Author Profile – Raymond Carver

Photo by Marion Ettlinger 
Article by Paul Curd

One thing you soon surmise from reading Raymond Carver is that he was an alcoholic. Carver’s characters tend to drink excessively, and his stories often examine the negative impact of drinking on his central character’s relationships. But for the last eleven years of his life, Carver was sober, and it was in these sober years that he wrote what many believe to be his finest stories. But there’s more to this than simple drunkenness and sobriety. Nowadays, what we talk about when we talk about Carver is the role of the literary editor.

Carver was born on 25th May 1938 in Clatskanie, Oregon and brought up in Yakima, Washington. His father, a sawmill worker, was an alcoholic. In 1957, aged just 19, Carver married Maryann Burk. Their daughter was born six months later, and they had a son ten months after that. The following year, hoping it would help him get a better job to support his family, Carver enrolled at the Chico State College where he took an elective course, Creative Writing. The course director was Dr John Gardner. It was in 1960, under Gardner’s tutelage, that Carver wrote what was to become his first published story, ‘Furious Seasons’.

Carver was already drinking by the early sixties. His wife was drinking, too, and their married life was chaotic. Despite that, Carver’s story ‘Will You Please be Quiet, Please?’ was selected for the Best American Short Stories 1967 collection. The following year he met the arch-minimalist Gordon Lish, then the editor of a small press magazine. Lish liked ‘Will You Please be Quiet, Please?’ but said he would have given it a different ending if it had been his story. Carver is alleged to have said, ‘But it isn’t your story, is it, Gordon?’

In 1971, Carver’s story ‘Neighbours’ was published in Esquire magazine, where Lish was now Fiction Editor. Lish began to heavily edit and publish Carver’s stories but when Carver’s friends accused him of ‘selling out’ he claimed they were ‘still my stories’.

Carver’s collection of Lish-edited stories, Will You Please Be Quiet, Please? was published in 1976. His reputation grew, and he was particularly admired for his sparse, pared-down prose. The sense of mystery and of unspoken tension in his stories led them to be labelled as ‘minimalist fiction’. But the minimalism was down to Lish’s editing; Carver hated being called a minimalist.

Carver gave up drinking in June 1977. The following year he met the poet Tess Gallagher at a writers’ conference and in 1979 he left his wife and children to move in with her.

The collection What We Talk About When We Talk About Love was published in 1981, but Carver was increasingly unhappy with the way Lish edited his stories. In particular, a story that appeared in the collection as ‘The Bath’ was so severely cut back it had little left in common with Carver’s version. Carver wrote to Lish begging him to reinstate the original of this and other stories. The implication of his letter is that Carver no longer considered them to be ‘his’ stories.

By the time Carver published his next collection of short stories in 1983, Lish’s role was itself severely cut back. Cathedral includes some of Carver’s best stories, with many of the features of his earlier work, the same unflinching focus on the lives of blue-collar characters, a focus that came to be termed as ‘dirty realism’. But there is also a more humane, epiphanic element to these later stories. The collection includes ‘A Small, Good Thing’ – the original version of ‘The Bath’.

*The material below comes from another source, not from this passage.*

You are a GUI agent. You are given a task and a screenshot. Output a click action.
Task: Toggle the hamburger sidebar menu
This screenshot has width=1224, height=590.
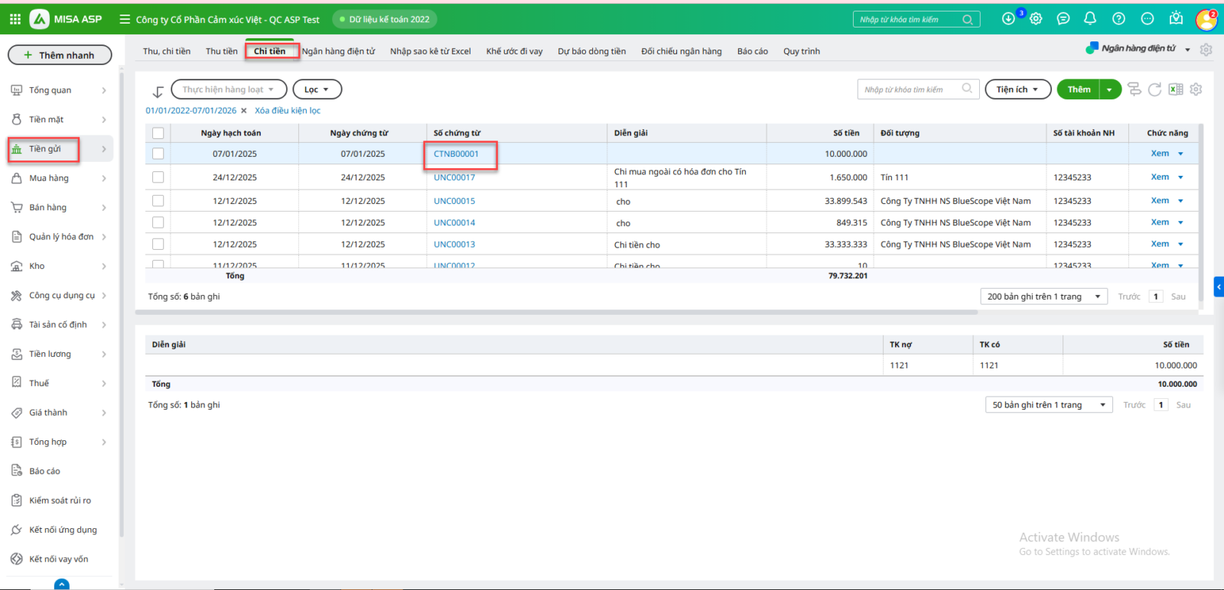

Carver married Tess Gallagher in 1988, a year after being diagnosed with lung cancer. He died six weeks later, on 2 August 1988, aged 50.

The publication of Cathedral was considered by many to signal a change in stylistic direction, of a new expansive Carver. Many critics attributed this ‘change’ to the fact Carver was now sober. But since we now understand more fully the role Gordon Lish played in reshaping Carver’s earlier work a number of assumptions need to be revised. How far did Carver’s prose style really change with sobriety? How much of an influence was Tess Gallagher on his later work? And was he ever, really, a minimalist?

Last year (2009), after much pressure from Gallagher, the unedited stories of What We Talk About When We Talk About Love were published under Carver’s original title, Beginners. It is clear that, sober, Carver was a great writer, even without Lish’s influence. But it is equally clear that the drunk Raymond Carver needed Gordon Lish’s editorial help. The relationship between Carver and his editor is intriguing. But with the apparent demise of the literary editor in the world of publishing, it’s more intriguing to wonder how a struggling Raymond Carver would fare today.